Healthcare And Oil

Normally when oil makes a decisive move it is usually because oil inventories, or a headline out of the Middle East. Yesterday oil moved because of healthcare uncertainty.

Speaker of the House Paul Ryan may get a bit of a complex because as soon as his press conference began about the American Healthcare Act the stock market became unglued and sold off dragging the oil market down with it. The vow to block the repeal and replace Obamacare deal was not liked by the market because it is raising larger concerns about the ability of President Trump to push through his larger agenda of tax cuts and boosting infrastructure spending. Freedom Caucus Chairman Mark Meadows (R-N.C.) warned that House leaders did not have the votes to pass the American Healthcare Act and Speaker Ryan did little to assure the market that it would pass. After the oil market close, it did not help the bullish case when the American Petroleum Institute Reported (API) an increase in oil supply. Even against a backdrop of a big drop in gasoline supply and a modest drop in distillates.

A much larger than expected 4.53-million-barrel increase in weekly supply piled unto a stock market weakened oil market. The market also had to assesses yet another 1.97-million-barrel increase in Cushing Oklahoma supply. We will see if some of that increase is coming from the Strategic Petroleum Reserve sales in today’s Energy Information Administration (EIA) supply report later today. The API said that crude imports rose last week by 615,000 barrels per day to 7.9 million bpd after reported a big drop last week. On the other hand, we are seeing consistent drops in gasoline supply. The API reported that gasoline inventories fell by a sizable 4.93-million-barrel last week marking the fifth drop in a row. Refiners are drawing down winter grades of gasoline and gasoline exports out of the US are running at a record pace.

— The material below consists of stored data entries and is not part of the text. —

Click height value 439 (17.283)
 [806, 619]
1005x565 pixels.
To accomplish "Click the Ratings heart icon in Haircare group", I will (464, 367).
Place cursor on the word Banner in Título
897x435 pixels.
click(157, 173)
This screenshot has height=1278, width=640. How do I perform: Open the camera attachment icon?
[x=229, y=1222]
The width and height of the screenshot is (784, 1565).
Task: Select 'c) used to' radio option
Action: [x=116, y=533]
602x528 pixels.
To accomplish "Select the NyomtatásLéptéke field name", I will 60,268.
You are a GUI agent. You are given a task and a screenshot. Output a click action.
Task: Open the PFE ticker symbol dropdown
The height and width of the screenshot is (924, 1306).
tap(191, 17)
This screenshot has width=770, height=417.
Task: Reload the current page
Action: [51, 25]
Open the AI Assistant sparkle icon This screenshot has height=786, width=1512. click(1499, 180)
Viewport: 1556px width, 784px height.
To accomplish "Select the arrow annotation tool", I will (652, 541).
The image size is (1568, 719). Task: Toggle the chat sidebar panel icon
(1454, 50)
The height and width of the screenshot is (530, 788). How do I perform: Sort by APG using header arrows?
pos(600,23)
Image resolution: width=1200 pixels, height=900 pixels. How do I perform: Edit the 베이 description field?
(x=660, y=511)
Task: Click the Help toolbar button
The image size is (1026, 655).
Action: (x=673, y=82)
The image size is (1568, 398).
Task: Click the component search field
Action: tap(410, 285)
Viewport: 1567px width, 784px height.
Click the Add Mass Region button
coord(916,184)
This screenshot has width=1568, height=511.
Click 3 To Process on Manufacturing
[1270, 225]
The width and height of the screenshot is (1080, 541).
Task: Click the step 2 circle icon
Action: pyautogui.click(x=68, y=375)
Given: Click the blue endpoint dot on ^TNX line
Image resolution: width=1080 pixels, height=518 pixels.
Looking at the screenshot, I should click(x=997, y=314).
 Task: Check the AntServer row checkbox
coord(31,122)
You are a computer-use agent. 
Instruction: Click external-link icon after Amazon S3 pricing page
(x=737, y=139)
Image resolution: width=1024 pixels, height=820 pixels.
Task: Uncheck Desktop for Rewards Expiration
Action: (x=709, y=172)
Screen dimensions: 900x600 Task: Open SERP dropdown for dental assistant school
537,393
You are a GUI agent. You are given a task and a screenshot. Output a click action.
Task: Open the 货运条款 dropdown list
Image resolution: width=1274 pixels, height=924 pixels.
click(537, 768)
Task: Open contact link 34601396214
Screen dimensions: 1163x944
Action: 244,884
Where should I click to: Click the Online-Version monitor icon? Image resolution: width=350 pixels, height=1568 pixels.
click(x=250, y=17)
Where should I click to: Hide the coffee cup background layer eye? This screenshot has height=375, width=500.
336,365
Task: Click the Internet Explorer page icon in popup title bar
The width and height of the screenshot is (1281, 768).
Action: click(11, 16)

The drop along with rising Renewable Identification Number (RIN) market means that we will soon see pump prices start to rise after falling recently. RIN prices rallied again Tuesday on because the market expects that the EPA won't change 2017 volume obligations. The hopes are dwindling that the Trump Administration can shift the reasonability for RIN compliance from the refineries to the gasoline blenders. The EIA also reported an 883,000 barrel drop in distillate inventory. That marks the sixth week in a row that distillate inventories fell. Could imagine it being larger if it was cold over the last 6 weeks?

Oil prices saw some pressure from talk that oil exports from Libya may resume. But in the New York Times today they write an article that reminds us how tenuous that situation is. The Times warns of a potential ‘powder keg” as ISIS regroups in the country. The Times quotes Gen. Thomas D. Waldhauer as saying that instability in Libya and North Africa is the most significant near-term threat to the US and its Allies interests on the continent. There are estimates that ISIS and other militants could be around 5000 and the trecento fighting that we have seen reemerge in Libya may only be the beginning. 

Natural Gas continues its strength as the return of winter in March is reminding some of the structural shortage. We expect a -170 Bcf draw in the storage report for the week ended March 17. A storage report of -170 Bcf draw would be compared to a +13 Bcf injection last year and a -21 Bcf draw for the five-year average! This draw may be a record on Thursday.